Unnamed: 0,user_id,anime_id,rating
0,1,20,-1
1,1,24,-1
2,1,79,-1
3,1,226,-1
4,1,241,-1


Unnamed: 0,anime_id,name,genre,type,episodes,rating,members
0,32281,Kimi no Na wa.,"Drama, Romance, School, Supernatural",Movie,1,9.37,200630
1,5114,Fullmetal Alchemist: Brotherhood,"Action, Adventure, Drama, Fantasy, Magic, Mili...",TV,64,9.26,793665
2,28977,Gintama°,"Action, Comedy, Historical, Parody, Samurai, S...",TV,51,9.25,114262
3,9253,Steins;Gate,"Sci-Fi, Thriller",TV,24,9.17,673572
4,9969,Gintama&#039;,"Action, Comedy, Historical, Parody, Samurai, S...",TV,51,9.16,151266


Top-10 highest rated anime with more than 10000 members (horizontal bars)

In [4]:
top_rated_anime = (anime[anime['members'] > 10000]
                   .nlargest(10, 'rating')
                   .sort_values('rating'))

fig = px.bar(top_rated_anime,
             y='name',
             x='rating',
             orientation='h',
             title='Top 10 Highest Rated Anime (members > 10000)',
             text='rating')

fig.update_layout(xaxis_title='Rating', yaxis_title='Anime', margin=dict(l=220))
fig.update_traces(texttemplate='%{text:.2f}', textposition='outside')
fig.show()

In [5]:
avg_rating_by_type = (anime[anime['members'] > 10000]
                      .groupby('type')['rating']
                      .mean()
                      .reset_index()
                      .sort_values('rating', ascending=False))

fig = px.bar(avg_rating_by_type.sort_values('rating'),
             y='type',
             x='rating',
             orientation='h',
             title='Average Rating by Type (members > 10000)',
             text='rating')

fig.update_layout(xaxis_title='Average Rating', yaxis_title='Type', margin=dict(l=220))
fig.update_traces(texttemplate='%{text:.2f}', textposition='outside')
fig.show()

In [6]:
df_genre = anime[['genre', 'rating']].dropna(subset=['genre', 'rating']).copy()
df_genre['genre'] = df_genre['genre'].str.split(',')
df_genre = df_genre.explode('genre')
df_genre['genre'] = df_genre['genre'].str.strip()

avg_rating_by_genre = (df_genre
                       .groupby('genre', as_index=False)['rating']
                       .mean()
                       .sort_values('rating', ascending=False))

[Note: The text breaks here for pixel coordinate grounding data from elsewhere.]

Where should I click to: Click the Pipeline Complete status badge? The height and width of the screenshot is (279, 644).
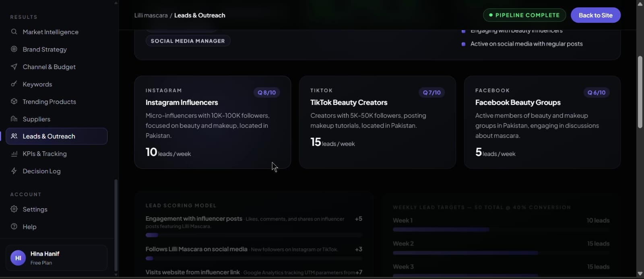524,15

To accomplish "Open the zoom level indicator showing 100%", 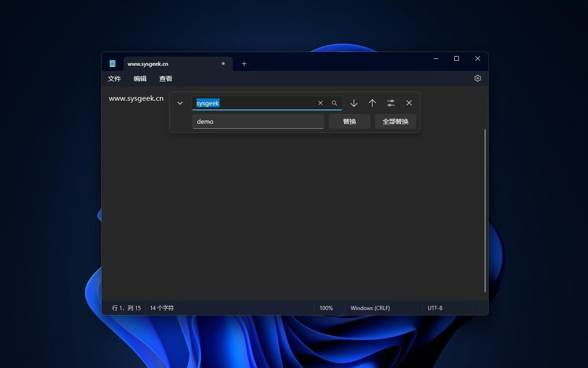I will click(x=326, y=308).
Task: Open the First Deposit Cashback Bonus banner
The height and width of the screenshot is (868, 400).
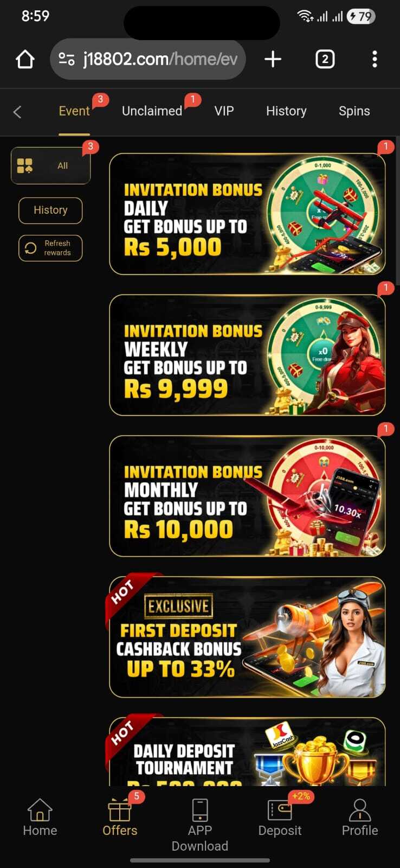Action: tap(248, 637)
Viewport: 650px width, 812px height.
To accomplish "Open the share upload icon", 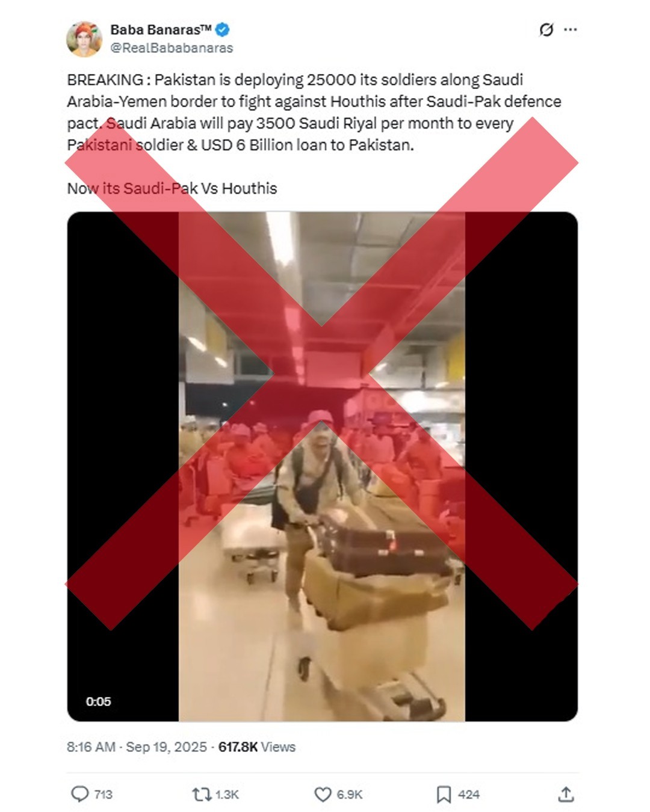I will coord(566,795).
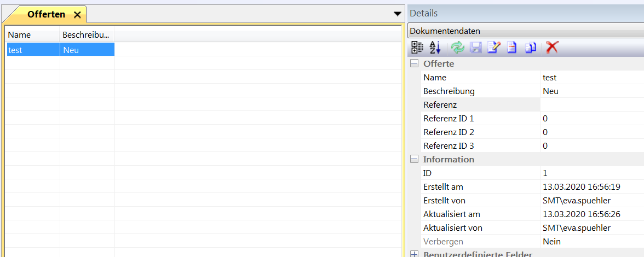Click the Referenz value field

pyautogui.click(x=591, y=105)
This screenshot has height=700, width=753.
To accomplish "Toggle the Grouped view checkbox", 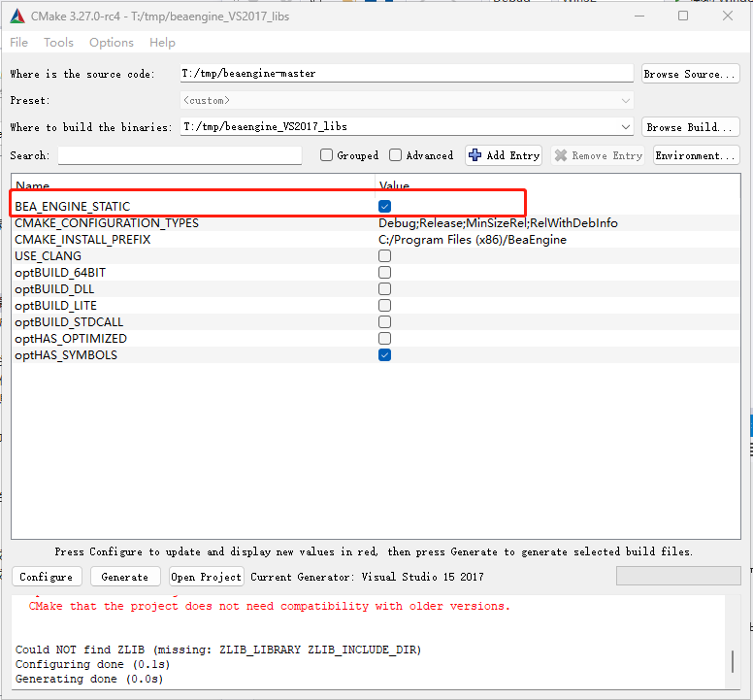I will (x=327, y=155).
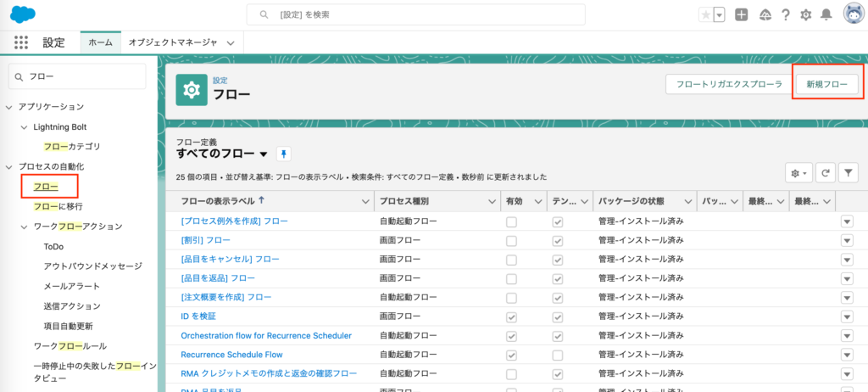
Task: Open the help question mark icon
Action: coord(786,14)
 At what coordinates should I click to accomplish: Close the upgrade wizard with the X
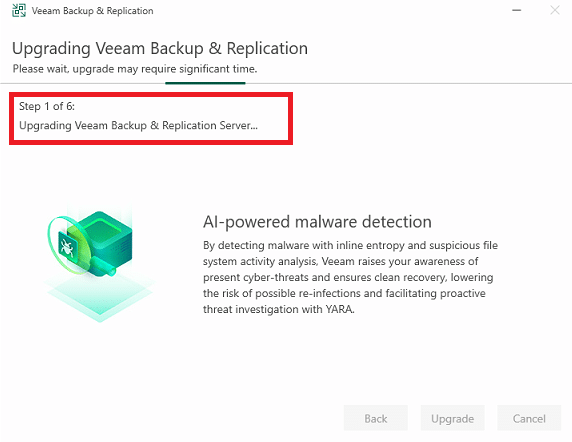pyautogui.click(x=555, y=10)
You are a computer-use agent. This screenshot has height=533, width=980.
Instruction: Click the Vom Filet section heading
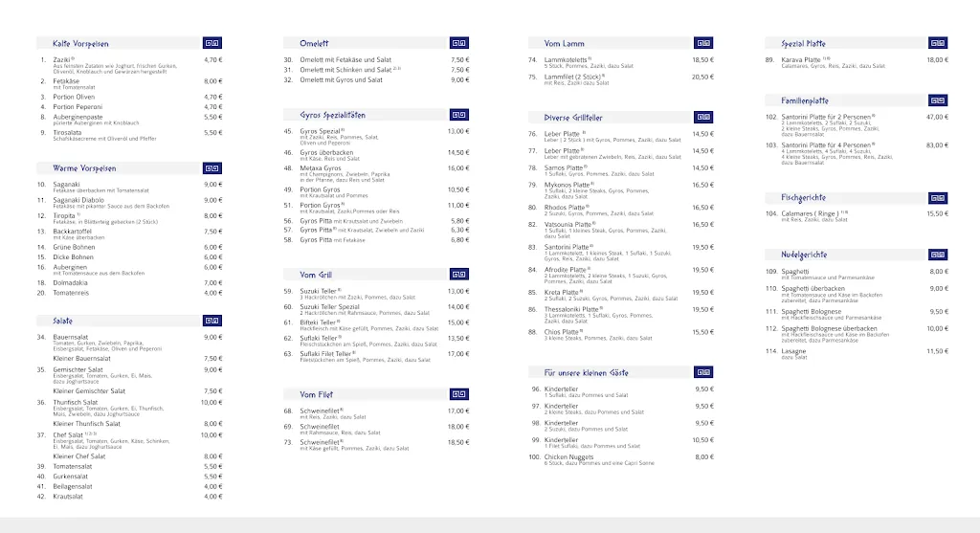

fig = px.bar(avg_rating_by_genre.sort_values('rating'),
             y='genre',
             x='rating',
             orientation='h',
             title='Average Rating by Genre',
             text='rating')

fig.update_layout(xaxis_title='Average Rating', yaxis_title='Genre', margin=dict(l=220))
fig.update_traces(texttemplate='%{text:.2f}', textposition='outside')
fig.show()

In [7]:
episodes_numeric = pd.to_numeric(anime['episodes'], errors='coerce')

mask = (episodes_numeric >= 1) & anime['rating'].notna()
anime_eps = anime.loc[mask, ['rating']].copy()
anime_eps['episodes'] = episodes_numeric.loc[mask]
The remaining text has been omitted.